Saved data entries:
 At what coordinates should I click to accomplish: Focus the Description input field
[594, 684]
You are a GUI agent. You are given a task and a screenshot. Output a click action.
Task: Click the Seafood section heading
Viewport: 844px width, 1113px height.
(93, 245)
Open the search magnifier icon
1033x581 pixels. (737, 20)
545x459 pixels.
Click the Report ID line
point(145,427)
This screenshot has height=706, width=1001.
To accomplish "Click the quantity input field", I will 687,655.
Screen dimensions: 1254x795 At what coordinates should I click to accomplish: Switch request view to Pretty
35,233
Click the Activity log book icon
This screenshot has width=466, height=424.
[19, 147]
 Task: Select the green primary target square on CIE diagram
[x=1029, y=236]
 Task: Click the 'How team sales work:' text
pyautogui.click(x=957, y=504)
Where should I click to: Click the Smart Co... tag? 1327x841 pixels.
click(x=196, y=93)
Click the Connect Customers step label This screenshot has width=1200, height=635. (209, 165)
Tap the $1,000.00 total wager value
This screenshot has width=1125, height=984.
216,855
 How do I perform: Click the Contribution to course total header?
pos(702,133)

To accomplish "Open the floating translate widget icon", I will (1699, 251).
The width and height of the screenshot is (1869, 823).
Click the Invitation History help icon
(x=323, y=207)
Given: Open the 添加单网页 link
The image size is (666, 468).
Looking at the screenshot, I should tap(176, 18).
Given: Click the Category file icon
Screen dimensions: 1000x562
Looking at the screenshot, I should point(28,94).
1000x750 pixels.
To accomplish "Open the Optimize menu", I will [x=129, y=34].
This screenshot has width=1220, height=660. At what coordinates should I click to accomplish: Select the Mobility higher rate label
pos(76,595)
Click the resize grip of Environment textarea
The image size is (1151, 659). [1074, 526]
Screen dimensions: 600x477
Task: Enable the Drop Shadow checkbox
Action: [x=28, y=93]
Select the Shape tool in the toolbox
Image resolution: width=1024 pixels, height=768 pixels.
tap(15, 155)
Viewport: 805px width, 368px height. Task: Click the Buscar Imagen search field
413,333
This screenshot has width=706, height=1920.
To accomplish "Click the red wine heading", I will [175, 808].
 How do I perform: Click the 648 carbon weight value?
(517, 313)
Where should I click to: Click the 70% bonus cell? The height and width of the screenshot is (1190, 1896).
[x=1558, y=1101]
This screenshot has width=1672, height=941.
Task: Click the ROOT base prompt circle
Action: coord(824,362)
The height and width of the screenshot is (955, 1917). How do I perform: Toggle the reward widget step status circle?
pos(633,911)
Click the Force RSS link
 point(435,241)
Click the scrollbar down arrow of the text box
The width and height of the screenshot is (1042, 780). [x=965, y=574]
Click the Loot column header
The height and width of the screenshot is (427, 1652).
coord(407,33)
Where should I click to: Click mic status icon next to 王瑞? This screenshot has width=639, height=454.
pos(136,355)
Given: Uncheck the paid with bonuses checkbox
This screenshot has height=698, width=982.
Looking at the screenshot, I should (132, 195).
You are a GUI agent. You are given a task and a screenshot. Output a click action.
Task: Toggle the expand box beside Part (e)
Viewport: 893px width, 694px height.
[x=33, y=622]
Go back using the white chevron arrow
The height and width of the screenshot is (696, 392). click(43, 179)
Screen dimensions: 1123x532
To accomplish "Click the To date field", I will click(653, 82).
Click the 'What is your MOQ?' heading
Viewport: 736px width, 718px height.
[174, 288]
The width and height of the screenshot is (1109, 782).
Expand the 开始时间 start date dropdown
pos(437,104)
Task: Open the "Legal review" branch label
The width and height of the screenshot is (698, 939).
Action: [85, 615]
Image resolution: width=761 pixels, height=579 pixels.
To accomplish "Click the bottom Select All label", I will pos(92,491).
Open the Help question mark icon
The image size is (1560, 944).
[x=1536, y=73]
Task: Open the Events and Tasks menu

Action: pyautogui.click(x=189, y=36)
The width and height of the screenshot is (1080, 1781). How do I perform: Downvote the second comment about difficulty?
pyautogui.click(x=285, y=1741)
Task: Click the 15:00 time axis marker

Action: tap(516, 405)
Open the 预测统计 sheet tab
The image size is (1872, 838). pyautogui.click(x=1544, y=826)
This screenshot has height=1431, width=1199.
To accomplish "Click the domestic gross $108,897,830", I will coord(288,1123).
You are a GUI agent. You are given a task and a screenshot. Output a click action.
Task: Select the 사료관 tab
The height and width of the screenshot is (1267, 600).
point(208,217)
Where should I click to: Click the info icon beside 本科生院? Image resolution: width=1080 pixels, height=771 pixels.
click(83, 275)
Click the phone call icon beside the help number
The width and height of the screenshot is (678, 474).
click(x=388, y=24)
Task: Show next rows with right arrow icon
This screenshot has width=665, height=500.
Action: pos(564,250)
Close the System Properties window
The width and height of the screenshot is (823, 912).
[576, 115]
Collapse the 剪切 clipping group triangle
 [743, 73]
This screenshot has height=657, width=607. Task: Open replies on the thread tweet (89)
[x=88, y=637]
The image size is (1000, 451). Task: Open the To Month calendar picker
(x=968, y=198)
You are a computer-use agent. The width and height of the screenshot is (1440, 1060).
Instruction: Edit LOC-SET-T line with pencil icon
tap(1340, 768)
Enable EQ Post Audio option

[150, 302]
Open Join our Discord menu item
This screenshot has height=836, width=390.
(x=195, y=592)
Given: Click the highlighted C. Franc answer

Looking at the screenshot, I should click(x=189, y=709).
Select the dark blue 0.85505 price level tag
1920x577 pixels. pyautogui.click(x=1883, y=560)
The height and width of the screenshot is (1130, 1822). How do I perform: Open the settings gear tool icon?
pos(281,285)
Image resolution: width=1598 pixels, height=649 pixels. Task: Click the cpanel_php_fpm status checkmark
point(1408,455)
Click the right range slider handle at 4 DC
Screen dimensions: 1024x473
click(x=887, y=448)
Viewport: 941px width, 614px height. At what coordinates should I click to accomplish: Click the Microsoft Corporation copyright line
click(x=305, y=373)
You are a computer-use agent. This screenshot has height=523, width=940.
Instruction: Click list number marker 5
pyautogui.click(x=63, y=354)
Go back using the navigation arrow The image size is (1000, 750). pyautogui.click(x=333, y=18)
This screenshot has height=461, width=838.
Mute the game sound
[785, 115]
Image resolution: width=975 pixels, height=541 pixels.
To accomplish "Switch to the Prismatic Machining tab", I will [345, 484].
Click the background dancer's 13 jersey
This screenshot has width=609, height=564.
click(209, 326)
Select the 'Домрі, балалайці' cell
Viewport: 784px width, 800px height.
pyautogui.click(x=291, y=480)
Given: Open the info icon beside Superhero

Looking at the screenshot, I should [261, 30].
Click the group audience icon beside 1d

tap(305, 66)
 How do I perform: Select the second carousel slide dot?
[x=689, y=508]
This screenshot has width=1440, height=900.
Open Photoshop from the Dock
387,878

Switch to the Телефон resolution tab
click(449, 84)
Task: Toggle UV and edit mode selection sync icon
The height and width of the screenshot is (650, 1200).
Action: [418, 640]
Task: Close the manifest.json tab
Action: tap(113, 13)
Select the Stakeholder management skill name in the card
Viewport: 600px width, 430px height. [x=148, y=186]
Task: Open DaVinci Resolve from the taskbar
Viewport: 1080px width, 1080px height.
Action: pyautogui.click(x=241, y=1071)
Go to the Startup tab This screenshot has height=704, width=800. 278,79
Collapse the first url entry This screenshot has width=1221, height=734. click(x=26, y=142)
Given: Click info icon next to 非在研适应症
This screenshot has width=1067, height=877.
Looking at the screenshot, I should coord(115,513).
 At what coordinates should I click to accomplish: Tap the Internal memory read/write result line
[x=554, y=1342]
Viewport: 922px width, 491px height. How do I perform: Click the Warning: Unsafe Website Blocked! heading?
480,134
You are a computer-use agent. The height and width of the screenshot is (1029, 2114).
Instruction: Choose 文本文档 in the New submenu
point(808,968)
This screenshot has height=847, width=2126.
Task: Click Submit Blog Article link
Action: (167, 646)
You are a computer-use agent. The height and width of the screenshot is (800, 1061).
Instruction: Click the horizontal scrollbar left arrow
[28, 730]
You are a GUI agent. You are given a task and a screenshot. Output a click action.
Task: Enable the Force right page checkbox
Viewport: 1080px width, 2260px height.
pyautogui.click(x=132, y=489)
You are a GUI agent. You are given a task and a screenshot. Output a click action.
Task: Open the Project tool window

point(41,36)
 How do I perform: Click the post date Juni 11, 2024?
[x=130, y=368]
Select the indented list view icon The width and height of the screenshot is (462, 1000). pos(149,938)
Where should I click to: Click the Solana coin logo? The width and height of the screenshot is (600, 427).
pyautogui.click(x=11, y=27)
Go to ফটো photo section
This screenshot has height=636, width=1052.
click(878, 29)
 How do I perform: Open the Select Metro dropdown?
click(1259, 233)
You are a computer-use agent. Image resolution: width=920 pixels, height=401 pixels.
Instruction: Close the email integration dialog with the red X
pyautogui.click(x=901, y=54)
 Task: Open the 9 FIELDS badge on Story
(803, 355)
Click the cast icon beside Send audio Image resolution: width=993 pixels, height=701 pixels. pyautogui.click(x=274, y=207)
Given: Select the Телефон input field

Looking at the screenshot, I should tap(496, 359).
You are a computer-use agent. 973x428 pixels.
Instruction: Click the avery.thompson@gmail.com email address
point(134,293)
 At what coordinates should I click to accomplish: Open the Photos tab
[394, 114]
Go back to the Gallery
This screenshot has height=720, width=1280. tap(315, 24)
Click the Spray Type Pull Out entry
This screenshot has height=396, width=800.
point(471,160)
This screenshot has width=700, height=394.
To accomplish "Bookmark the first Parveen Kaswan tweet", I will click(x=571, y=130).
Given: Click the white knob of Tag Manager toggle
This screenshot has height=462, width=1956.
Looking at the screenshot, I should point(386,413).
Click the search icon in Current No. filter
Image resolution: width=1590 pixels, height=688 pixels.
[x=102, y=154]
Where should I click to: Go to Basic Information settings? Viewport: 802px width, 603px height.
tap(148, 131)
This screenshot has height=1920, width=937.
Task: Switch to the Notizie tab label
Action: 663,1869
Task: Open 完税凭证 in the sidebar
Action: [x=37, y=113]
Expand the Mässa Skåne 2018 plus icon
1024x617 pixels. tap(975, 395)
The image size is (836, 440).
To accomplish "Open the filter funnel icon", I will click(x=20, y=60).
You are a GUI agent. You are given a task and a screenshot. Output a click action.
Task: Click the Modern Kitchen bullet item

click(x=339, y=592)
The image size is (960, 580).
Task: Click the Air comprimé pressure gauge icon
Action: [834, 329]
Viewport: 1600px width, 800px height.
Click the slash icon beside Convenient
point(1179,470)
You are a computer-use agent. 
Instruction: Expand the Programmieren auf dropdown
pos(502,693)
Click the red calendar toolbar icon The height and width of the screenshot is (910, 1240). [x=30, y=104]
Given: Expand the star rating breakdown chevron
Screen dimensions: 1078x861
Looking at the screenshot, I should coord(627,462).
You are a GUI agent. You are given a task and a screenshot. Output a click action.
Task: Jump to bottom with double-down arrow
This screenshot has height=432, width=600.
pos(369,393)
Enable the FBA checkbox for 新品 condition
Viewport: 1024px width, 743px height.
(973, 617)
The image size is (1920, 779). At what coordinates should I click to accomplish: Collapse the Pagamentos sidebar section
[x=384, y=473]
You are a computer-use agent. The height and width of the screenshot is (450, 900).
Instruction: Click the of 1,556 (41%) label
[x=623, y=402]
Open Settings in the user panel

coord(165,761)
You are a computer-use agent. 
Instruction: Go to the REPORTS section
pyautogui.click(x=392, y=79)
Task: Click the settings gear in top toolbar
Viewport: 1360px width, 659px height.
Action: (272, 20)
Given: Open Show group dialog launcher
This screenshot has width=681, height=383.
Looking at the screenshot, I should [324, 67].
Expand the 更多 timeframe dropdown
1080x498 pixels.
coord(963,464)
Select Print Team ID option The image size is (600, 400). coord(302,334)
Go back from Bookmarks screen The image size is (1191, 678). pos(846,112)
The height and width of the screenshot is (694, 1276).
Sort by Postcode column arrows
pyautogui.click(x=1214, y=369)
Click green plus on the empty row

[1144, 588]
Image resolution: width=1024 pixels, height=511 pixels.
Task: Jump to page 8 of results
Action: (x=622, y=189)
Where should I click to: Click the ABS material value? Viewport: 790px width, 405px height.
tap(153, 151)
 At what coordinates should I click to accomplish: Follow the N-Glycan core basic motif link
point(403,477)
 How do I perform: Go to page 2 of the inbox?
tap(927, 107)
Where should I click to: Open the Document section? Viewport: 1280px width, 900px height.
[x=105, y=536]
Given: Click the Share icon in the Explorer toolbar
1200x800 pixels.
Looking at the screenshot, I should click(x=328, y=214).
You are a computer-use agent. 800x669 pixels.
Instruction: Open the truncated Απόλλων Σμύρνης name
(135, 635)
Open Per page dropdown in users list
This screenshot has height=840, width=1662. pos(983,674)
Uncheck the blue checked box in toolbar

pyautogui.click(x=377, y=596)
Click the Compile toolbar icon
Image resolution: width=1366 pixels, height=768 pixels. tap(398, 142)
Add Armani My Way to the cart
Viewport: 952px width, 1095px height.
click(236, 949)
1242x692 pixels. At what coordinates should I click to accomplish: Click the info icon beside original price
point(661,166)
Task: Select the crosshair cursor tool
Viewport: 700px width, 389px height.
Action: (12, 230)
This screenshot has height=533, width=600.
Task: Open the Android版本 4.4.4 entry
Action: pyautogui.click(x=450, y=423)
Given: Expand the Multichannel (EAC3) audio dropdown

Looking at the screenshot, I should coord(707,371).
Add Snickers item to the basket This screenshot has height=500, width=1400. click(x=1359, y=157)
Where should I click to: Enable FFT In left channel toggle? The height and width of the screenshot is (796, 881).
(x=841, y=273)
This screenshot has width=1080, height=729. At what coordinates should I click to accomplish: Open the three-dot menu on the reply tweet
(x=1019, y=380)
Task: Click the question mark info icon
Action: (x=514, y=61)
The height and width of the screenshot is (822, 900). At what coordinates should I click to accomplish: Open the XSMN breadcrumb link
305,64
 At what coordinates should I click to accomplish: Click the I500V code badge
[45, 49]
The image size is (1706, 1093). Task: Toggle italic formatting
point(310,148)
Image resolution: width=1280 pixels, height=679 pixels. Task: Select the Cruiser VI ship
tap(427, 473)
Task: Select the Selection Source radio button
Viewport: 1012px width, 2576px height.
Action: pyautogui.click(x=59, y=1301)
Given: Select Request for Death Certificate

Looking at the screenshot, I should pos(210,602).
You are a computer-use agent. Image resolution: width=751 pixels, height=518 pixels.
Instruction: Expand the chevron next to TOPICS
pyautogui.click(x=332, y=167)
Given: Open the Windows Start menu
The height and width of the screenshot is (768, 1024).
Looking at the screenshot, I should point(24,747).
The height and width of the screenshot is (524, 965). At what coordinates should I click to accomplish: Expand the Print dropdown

* WORK TASK
Each line of the data that contains "first" belongs in the answer.

* WRITTEN RESPONSE
Collapse the first url entry This screenshot has width=1221, height=734. click(x=26, y=142)
To accomplish "Bookmark the first Parveen Kaswan tweet", I will click(x=571, y=130).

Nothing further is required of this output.